Ne diyordum, he hatırladım. 

Nedir ki bu dünyada sahip olduğumuz şeyler? Para mı, ev mi araba mı? Sevgili, anne, baba... aşk yahut makam mı? Nedir? Peki bir şey daha sorayım sana... Nedir bizi ölüme müptela edip intihara sürükleyen? Neyin eksikliği ya da neyin yokluğunda çıkarız bu ekip biçip gideceğimiz bu tarladan? 

Baksana soru sorma hastalığı diye bir şey varsa eğer, kesinlikle benim bu hastalığa yakalandığımı bu yazdıklarımı göstererek ispat edebilirsin. 

Bir ağıt var içimde yine sevgili günlük! Bir bir içimde ölenler ve içimde intihar edenler var. Ne kadar koşarsam koşayım yakalayamadığım bir hayat var önümde. Ne kadar seversem seveyim yerle bir olan bir yüreğim var... Oysa ağlamak ve sağırları iyileştirecek, işitenleri sağır edecek olan bir çığlık var boğazımda düğümlenen. 

Büyümek istedik, büyüdük ve büyürken çocuk olmayı özledik. Peki nerede yanlışı yaptık biz sevgili günlük. Bir bir elimizden kayıp giden geçmişe takılıp kalmakta mı yoksa geleceğe olan güvensizliğimizden mi? Oysa hayallerimiz vardı gök kuşağı renklerinde. Bunca hayal kırıklığını nasıl sıkıştırdım bu kısa ömrüme. 

Tamam hadi beni geçtim. Evimin arkasındaki komşum henüz 21 yaşındayken ne yaşayabildi de ya da ne yaşayamadı da kıydı canına! İntihar etti sevgili günlük. Bugün bir çocuk henüz 21 yaşında intihar etti! Oysa ne kadar kolaymış bana bu cümleleri yazmak.  "Sevgili Kendim, annesine sor bakalım yazabilir mi bu kolay yazdığım cümleyi" diyorum. Bırak yazmayı sözünü ederken bile kaç cehennem geçer içinden değil mi? 

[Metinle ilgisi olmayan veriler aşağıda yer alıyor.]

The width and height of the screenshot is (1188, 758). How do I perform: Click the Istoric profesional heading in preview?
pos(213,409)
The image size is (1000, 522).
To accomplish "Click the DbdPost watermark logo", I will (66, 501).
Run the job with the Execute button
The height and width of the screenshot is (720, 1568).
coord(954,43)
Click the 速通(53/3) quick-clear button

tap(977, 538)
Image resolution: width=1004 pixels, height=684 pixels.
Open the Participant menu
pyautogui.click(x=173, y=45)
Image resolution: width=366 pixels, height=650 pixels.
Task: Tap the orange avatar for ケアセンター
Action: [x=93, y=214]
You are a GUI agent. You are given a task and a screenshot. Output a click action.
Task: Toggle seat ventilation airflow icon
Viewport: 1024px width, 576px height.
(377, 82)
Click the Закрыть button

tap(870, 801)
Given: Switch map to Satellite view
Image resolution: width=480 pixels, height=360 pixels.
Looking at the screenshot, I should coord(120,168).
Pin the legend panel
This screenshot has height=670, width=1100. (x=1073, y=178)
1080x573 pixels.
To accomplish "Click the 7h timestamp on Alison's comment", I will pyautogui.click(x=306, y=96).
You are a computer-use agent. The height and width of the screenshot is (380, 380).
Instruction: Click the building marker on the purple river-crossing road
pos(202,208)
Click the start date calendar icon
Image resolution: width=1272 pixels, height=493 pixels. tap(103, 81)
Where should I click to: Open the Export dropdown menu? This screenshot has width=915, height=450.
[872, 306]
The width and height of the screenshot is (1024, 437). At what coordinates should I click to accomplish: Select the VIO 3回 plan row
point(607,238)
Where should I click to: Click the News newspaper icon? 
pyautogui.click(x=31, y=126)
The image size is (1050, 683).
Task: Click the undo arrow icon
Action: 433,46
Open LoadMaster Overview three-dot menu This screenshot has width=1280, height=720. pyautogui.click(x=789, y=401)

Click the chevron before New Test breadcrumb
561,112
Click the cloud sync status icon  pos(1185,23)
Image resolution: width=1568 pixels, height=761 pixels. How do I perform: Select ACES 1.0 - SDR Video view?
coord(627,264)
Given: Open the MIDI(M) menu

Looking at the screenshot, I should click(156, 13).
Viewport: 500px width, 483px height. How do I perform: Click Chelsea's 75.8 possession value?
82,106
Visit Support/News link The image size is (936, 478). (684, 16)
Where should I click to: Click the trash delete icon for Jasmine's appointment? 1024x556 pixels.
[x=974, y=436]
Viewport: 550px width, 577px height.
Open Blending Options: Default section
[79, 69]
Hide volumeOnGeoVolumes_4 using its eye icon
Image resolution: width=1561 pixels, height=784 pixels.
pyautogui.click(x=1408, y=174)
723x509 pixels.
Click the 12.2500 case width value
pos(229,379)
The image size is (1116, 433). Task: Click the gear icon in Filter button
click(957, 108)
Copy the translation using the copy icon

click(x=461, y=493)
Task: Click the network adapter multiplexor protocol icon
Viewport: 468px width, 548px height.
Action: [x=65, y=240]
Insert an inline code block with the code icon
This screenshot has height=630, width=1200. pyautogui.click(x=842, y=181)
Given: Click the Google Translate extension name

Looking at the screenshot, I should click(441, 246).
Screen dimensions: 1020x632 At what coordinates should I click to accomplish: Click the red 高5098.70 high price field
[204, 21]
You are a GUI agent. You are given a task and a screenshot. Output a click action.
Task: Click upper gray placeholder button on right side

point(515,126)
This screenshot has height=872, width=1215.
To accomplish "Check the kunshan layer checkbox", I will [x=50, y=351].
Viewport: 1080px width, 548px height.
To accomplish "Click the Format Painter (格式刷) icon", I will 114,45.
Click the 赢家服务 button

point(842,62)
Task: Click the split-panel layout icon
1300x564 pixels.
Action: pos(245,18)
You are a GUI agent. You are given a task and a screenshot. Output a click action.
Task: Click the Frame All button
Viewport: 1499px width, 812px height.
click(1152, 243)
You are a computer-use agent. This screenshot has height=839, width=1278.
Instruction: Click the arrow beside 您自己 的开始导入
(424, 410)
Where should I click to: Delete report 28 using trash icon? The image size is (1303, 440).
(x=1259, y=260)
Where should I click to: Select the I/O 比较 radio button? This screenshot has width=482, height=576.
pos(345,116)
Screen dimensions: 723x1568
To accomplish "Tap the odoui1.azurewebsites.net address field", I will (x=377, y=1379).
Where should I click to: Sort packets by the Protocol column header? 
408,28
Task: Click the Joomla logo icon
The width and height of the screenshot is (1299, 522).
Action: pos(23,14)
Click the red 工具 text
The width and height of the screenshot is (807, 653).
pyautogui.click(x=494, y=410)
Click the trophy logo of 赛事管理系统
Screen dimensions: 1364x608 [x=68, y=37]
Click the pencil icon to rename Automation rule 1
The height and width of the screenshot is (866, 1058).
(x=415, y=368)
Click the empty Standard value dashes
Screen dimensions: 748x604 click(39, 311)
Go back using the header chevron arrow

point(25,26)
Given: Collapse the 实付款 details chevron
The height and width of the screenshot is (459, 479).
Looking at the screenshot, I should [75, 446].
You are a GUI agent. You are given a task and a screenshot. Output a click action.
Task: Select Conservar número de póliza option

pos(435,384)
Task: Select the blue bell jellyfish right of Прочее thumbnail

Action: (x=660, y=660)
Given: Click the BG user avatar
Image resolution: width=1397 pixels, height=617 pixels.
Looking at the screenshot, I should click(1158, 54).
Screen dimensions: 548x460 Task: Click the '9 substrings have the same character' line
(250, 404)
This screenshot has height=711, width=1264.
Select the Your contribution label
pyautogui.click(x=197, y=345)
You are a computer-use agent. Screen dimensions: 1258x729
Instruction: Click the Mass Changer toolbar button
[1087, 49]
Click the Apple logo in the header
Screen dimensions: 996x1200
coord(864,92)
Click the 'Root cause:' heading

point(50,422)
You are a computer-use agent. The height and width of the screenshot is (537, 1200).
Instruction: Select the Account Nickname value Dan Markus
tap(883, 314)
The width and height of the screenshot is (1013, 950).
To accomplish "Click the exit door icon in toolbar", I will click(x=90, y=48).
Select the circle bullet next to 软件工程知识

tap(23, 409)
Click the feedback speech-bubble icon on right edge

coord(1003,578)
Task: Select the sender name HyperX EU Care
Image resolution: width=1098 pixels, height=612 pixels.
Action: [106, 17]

Mümkün mü anlamak! Asla... Düşünüyorum da hadi diyelim, alıştı acıya ve yavaş yavaş dindi acısı... peki diğer çocuklarına her baktığında ne hissedecek. Diken üstünde yaşamak ve bir intihar yaşanmasına sebep olmamak için kaç kere ölüp ölüp dirilecek Allah bilir!

Sevgili günlük yanlış anlama, annesi ya da ailesi intihara sebep oldu demiyorum. Fakat bunun araştırılacak bir yanının olmadığını da çok iyi biliyorum. Kimse kimseyle bir değil ki! Kimi her gün ölümün gelmesini bekler ve bunun için sabreder. Kimi ise asla ölmeyecekmiş gibi yaşar ve asla ölümün gelmesini istemez. Kimi ölümü bilir fakat ölümün kendisine çok uzak olduğunu düşünür. Kimi de böyle koca bir hata yapar ve gerekçelerle, sebeplerle bunun tanımını yapmamız beklenir. Mümkün mü bu bana sorarsan hayır. Çünkü çıkamıyorum işin içinden ve bir cana hele ki kendi canına kıymaya yeltenmenin nasıl bir hal olduğunu anlayamıyorum.